Every line of the data below that holds the string "will" needs to be reported.

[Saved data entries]
↓↓↓
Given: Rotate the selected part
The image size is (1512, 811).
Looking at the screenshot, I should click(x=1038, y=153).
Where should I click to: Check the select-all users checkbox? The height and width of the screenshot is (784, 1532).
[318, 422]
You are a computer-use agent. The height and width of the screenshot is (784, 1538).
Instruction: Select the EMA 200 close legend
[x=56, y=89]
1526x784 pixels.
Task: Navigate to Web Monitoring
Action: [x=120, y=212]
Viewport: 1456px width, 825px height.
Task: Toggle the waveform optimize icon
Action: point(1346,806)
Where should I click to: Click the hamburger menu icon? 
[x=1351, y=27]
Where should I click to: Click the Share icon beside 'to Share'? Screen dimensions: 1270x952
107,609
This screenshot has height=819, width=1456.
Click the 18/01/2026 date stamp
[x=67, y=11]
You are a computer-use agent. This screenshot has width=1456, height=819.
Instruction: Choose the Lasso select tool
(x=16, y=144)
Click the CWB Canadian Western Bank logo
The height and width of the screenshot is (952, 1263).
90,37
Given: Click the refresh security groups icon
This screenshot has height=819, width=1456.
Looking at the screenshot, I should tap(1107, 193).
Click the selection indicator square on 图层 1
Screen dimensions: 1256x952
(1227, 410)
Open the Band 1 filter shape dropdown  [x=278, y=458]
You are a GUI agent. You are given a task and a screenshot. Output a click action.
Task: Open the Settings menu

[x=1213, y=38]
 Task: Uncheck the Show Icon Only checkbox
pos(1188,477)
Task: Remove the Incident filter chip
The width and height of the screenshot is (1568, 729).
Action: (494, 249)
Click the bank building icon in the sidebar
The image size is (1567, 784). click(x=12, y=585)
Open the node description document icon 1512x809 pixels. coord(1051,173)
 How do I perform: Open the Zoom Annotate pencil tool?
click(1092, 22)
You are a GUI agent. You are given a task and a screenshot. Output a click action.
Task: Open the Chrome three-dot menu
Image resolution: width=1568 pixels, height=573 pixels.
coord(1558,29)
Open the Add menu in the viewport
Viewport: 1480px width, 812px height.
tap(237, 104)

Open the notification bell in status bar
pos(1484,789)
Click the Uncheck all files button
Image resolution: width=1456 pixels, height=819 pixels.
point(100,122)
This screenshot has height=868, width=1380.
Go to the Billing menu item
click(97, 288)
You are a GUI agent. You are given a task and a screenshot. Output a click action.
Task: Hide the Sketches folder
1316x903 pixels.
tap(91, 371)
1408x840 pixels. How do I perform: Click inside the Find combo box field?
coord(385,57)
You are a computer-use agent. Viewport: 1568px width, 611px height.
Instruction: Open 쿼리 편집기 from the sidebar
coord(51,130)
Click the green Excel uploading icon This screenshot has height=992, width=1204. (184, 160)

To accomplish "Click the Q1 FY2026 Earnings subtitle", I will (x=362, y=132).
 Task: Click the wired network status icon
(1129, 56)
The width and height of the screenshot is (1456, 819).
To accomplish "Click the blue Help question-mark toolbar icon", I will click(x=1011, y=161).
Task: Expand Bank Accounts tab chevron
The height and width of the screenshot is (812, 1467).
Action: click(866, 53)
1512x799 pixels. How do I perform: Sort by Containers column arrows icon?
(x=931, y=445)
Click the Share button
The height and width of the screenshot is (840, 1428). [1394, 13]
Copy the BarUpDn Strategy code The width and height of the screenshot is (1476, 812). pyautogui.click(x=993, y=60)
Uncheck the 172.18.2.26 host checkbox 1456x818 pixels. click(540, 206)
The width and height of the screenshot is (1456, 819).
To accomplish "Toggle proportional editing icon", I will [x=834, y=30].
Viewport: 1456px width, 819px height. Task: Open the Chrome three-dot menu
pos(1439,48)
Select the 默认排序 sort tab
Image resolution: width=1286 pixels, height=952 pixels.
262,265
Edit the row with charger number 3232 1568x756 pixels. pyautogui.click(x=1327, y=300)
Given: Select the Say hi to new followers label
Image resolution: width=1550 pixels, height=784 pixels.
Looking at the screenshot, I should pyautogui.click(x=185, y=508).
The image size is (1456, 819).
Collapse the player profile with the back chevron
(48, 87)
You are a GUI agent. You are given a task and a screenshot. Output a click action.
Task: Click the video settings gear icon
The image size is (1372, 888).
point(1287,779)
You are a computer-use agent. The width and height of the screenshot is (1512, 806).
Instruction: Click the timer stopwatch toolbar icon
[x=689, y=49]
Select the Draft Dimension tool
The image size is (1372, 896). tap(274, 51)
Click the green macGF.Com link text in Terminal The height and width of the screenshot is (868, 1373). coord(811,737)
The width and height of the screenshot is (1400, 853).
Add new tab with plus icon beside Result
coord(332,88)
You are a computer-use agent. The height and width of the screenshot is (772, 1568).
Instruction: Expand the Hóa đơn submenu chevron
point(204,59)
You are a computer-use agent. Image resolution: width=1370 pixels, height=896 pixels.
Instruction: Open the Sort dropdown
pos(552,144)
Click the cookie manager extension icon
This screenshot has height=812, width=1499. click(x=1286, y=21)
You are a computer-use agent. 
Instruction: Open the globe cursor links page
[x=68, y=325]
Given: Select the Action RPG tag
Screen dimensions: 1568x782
↑↑↑
**Answer section**
To accomplish "Click the Q1 FY2026 Earnings subtitle", I will (x=362, y=132).
To accomplish "Click the blue Help question-mark toolbar icon", I will click(x=1011, y=161).
To accomplish "Toggle proportional editing icon", I will [x=834, y=30].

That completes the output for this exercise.